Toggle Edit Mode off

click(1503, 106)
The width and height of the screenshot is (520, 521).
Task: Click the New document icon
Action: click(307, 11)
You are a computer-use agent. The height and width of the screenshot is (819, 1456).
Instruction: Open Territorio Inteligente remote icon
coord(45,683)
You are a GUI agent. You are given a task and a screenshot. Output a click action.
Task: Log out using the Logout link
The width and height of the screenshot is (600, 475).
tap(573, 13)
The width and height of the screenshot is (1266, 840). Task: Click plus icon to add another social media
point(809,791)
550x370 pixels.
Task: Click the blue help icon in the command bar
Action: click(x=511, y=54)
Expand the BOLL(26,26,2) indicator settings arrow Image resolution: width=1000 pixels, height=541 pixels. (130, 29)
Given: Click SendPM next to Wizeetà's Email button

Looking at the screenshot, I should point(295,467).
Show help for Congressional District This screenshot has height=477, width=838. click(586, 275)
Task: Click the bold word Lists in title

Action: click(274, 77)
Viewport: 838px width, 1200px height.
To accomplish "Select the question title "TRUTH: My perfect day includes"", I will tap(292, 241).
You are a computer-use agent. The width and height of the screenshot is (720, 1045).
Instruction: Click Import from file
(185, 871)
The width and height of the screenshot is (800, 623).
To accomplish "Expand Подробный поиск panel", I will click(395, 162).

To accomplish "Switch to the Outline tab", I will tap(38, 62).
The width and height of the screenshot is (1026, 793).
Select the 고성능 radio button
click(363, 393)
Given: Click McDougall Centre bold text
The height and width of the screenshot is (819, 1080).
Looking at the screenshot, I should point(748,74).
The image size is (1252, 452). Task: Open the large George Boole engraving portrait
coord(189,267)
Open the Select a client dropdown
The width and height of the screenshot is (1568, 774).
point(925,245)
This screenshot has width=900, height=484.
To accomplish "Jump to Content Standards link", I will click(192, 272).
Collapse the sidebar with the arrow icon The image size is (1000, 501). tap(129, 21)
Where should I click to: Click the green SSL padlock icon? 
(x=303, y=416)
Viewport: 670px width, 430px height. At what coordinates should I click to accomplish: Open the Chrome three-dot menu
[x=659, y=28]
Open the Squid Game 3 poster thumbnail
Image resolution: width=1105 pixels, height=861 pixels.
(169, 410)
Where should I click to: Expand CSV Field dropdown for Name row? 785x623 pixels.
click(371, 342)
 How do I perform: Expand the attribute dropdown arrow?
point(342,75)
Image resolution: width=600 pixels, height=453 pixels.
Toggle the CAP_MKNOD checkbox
***
* **Exercise instructions**
Rewrite all of the data above as a JSON array of strings, with one string per line and no blank lines.

* **Complete response**
[
  "Toggle Edit Mode off",
  "click(1503, 106)",
  "The width and height of the screenshot is (520, 521).",
  "Task: Click the New document icon",
  "Action: click(307, 11)",
  "You are a computer-use agent. The height and width of the screenshot is (819, 1456).",
  "Instruction: Open Territorio Inteligente remote icon",
  "coord(45,683)",
  "You are a GUI agent. You are given a task and a screenshot. Output a click action.",
  "Task: Log out using the Logout link",
  "The width and height of the screenshot is (600, 475).",
  "tap(573, 13)",
  "The width and height of the screenshot is (1266, 840). Task: Click plus icon to add another social media",
  "point(809,791)",
  "550x370 pixels.",
  "Task: Click the blue help icon in the command bar",
  "Action: click(x=511, y=54)",
  "Expand the BOLL(26,26,2) indicator settings arrow Image resolution: width=1000 pixels, height=541 pixels. (130, 29)",
  "Given: Click SendPM next to Wizeetà's Email button",
  "Looking at the screenshot, I should point(295,467).",
  "Show help for Congressional District This screenshot has height=477, width=838. click(586, 275)",
  "Task: Click the bold word Lists in title",
  "Action: click(274, 77)",
  "Viewport: 838px width, 1200px height.",
  "To accomplish \"Select the question title \"TRUTH: My perfect day includes\"\", I will tap(292, 241).",
  "You are a computer-use agent. The width and height of the screenshot is (720, 1045).",
  "Instruction: Click Import from file",
  "(185, 871)",
  "The width and height of the screenshot is (800, 623).",
  "To accomplish \"Expand Подробный поиск panel\", I will click(395, 162).",
  "To accomplish \"Switch to the Outline tab\", I will tap(38, 62).",
  "The width and height of the screenshot is (1026, 793).",
  "Select the 고성능 radio button",
  "click(363, 393)",
  "Given: Click McDougall Centre bold text",
  "The height and width of the screenshot is (819, 1080).",
  "Looking at the screenshot, I should point(748,74).",
  "The image size is (1252, 452). Task: Open the large George Boole engraving portrait",
  "coord(189,267)",
  "Open the Select a client dropdown",
  "The width and height of the screenshot is (1568, 774).",
  "point(925,245)",
  "This screenshot has width=900, height=484.",
  "To accomplish \"Jump to Content Standards link\", I will click(192, 272).",
  "Collapse the sidebar with the arrow icon The image size is (1000, 501). tap(129, 21)",
  "Where should I click to: Click the green SSL padlock icon? ",
  "(x=303, y=416)",
  "Viewport: 670px width, 430px height. At what coordinates should I click to accomplish: Open the Chrome three-dot menu",
  "[x=659, y=28]",
  "Open the Squid Game 3 poster thumbnail",
  "Image resolution: width=1105 pixels, height=861 pixels.",
  "(169, 410)",
  "Where should I click to: Expand CSV Field dropdown for Name row? 785x623 pixels.",
  "click(371, 342)",
  " How do I perform: Expand the attribute dropdown arrow?",
  "point(342,75)",
  "Image resolution: width=600 pixels, height=453 pixels.",
  "Toggle the CAP_MKNOD checkbox"
]